Instep: I'm just going to cramp up here, but it won't be painful. I just want to remind you that I've been working, too. Little throbbing coming your way...
Knee: Oh my! Oh, heh, nothing, don't mind me.
Back: [Pouts a little.]
Calves: HEY!
Achilles tendon: . . . . . . . . . . . . . . . . . .AAAAUUUUUUGGGGHHHHH!!!!!!

Seriously, everything else was just a little sore, but my right achilles tendon was occasionally sending this crazy shooting pain in two directions. It was the kind of thing that almost made me cuss, and I actually had to take some deep breaths to keep myself collected in front of the kids. You don't want to be driving down a steep, winding incline and go "ACK! Motherfucker! Jesus Cocksucking H Christ!" with six sweet little Hmong kids in the back. But had they NOT been in there...

Actually, although almost everything is better today, my instep is still cramping. Not painfully, it's just tensing up. Weird. It's like when you have one of those muscle twitches.

Night Hike

I almost totally forgot that Thursday evening we went on a night hike. We didn't use flashlights, just the starlight and what little ambient light there was. At times, I really couldn't see a thing, and it would be quite a surprise to step into a marshy patch. There was a real possibility of losing our way, too. I'm sure that at one point we were off the actual path, because we were going in groups of three with space between each group, and if you lost sight of the group ahead of you, there was no way to know which way to go. It was exciting. I was also able to spot the big dipper, which I'm usually bad at. On the way back, we learned about "talking signposts." The first group would wait at a crossroads until the next group showed up, then take off, and the second group would wait for the third group and so on. That way, whenever you came to a crossroads, there was always someone to tell you which way to go. I got to talk at length with one of the parents, who had actual mountaineering experience and has climbed Shasta, McKinley, and Whitney. He also taught us techniques for saving our muscles on uphill climbs.

Cinnamon


您的 6 张图片
Originally uploaded by jason zhao.
Tee hee! I'm kind of enjoying not having my own photos. Mine wouldn't be this good anyway!
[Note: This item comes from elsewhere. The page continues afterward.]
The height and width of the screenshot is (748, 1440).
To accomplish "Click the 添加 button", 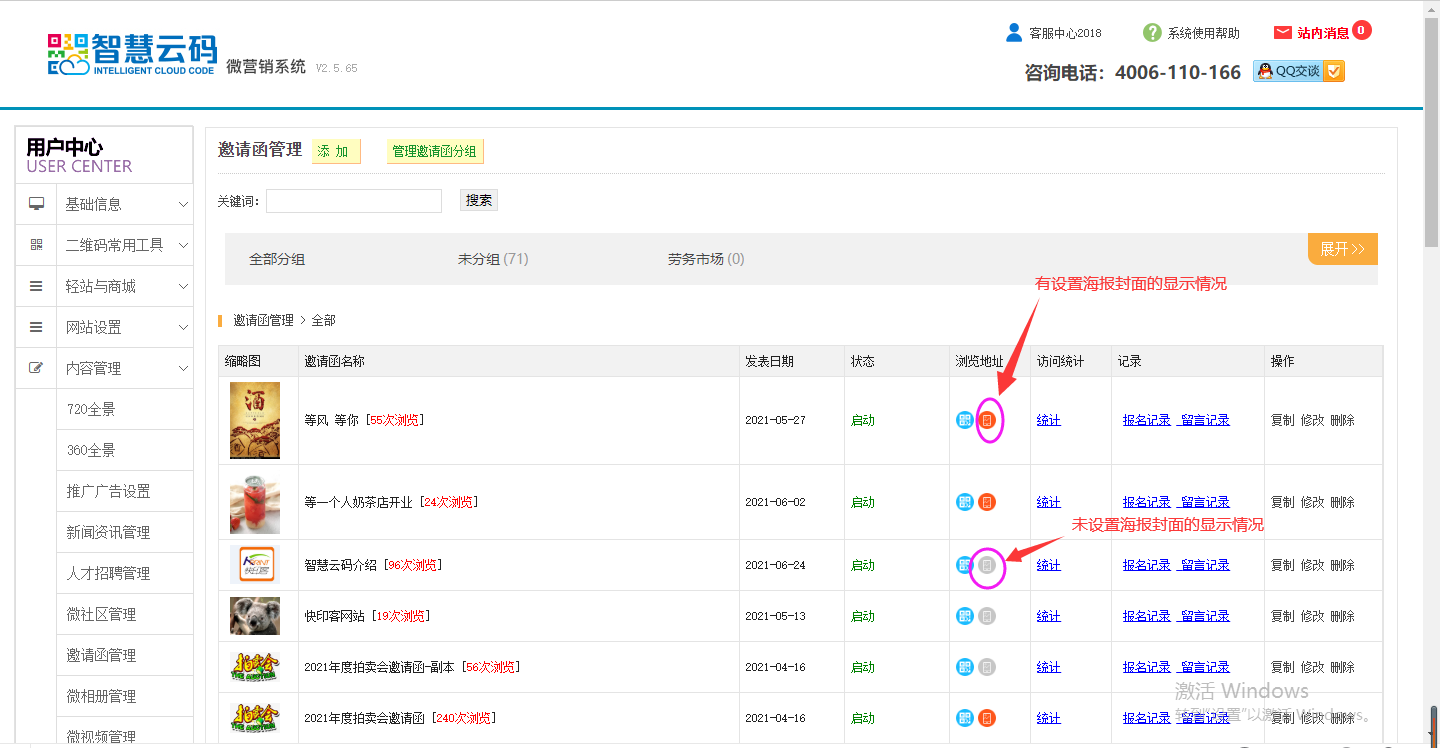I will 334,151.
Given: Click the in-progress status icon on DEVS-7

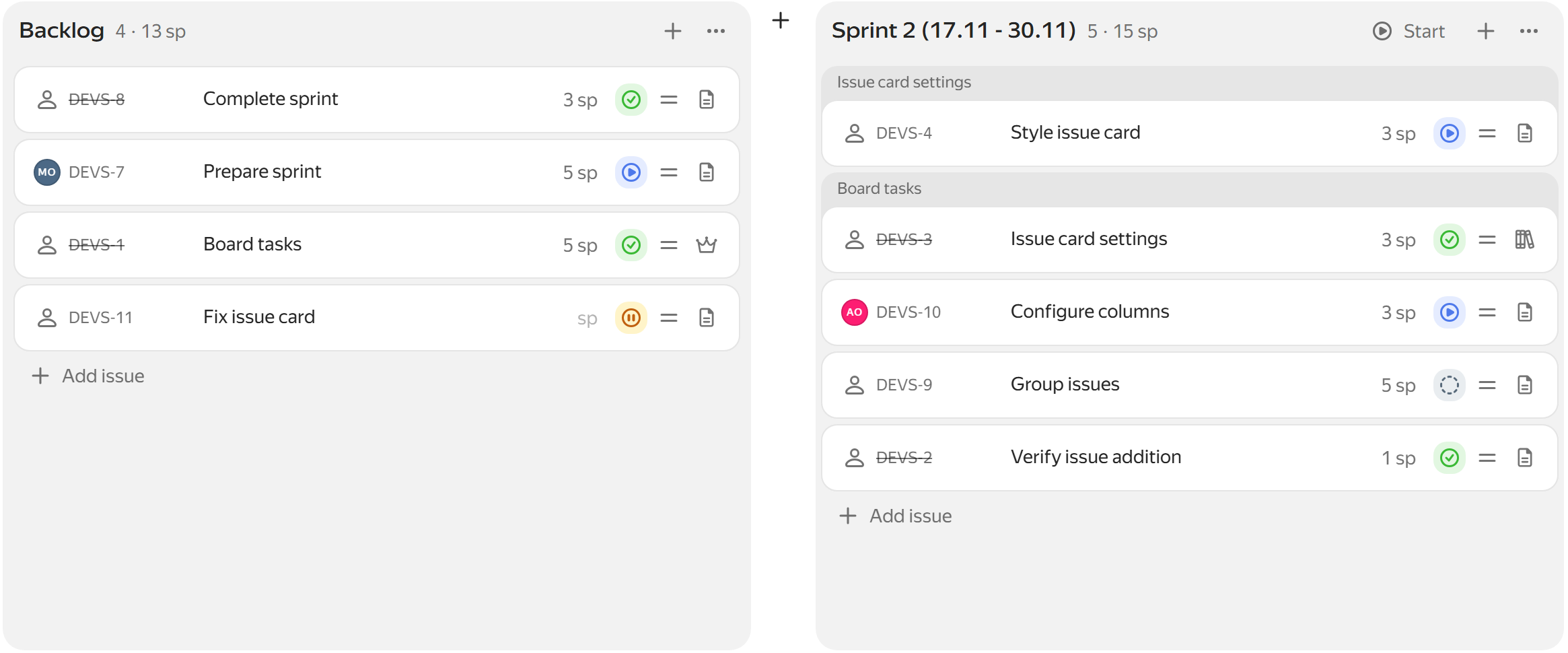Looking at the screenshot, I should [631, 172].
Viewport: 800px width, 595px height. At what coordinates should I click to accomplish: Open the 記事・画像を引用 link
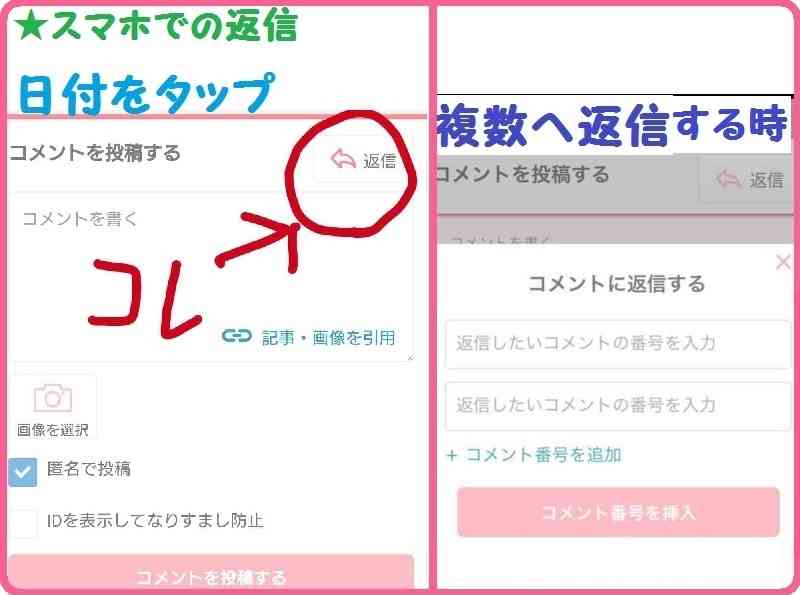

This is like what I saw Saturday night, except from farther away and on a Dumpster. But apparently Cinnamon was 4-500 pounds and not very friendly. I liked watching him walk; he moved kind of like a mountain lion, all muscular and sinewy. It was quite graceful, actually. I was surprised that he climbed the ladder backwards rather than jumping off or something. Very dexterous.

Merced Grove


IMGP6862
Originally uploaded by Pantoof Joj♡ba.
I have no idea who this kid is, since I'm still stealing random people's photos from Flickr, but this is in Merced Grove, and there was about that much snow on the ground when we hiked through it. We had a lot of fun measuring the giant sequoias and having snowball fights. Some of my students had never before touched snow. It was really cool to be with them when they did for the first time. Trust me that they lost NO time figuring out how to make snowballs. They even made a tiny snowman!

Half Dome

We didn't actually go anywhere near Half Dome, but we didn't have to -- you can see it from every main road in the valley. It's strange to have such a familiar landmark always visible. It's like, you're eating a sandwich, and there's Half Dome. It's really impressive.

Nevada Falls


Nevada Falls w/ little ones
Originally uploaded by mrwilloby.
We saw the falls from this viewpoint once, but a little earlier on in our hike, we actually had a better view, which is not available on Flickr apparently. We were across a little valley from the bottom of the falls.

vernal falls


vernal falls
Originally uploaded by scarlettholly.
Okay, this is one of the views we got. This is what we saw from the bottom of the long set of misty stairs. We sat and ate lunch on a huge slab of warm rock overlooking the rushing water at the top of this, which is actually not nearly as impressive a view, although it does give you a nice close-up of the rushing water, which is an unusually clear lime-green color. It was only about .8 miles to this vista, but it was almost another mile to the top.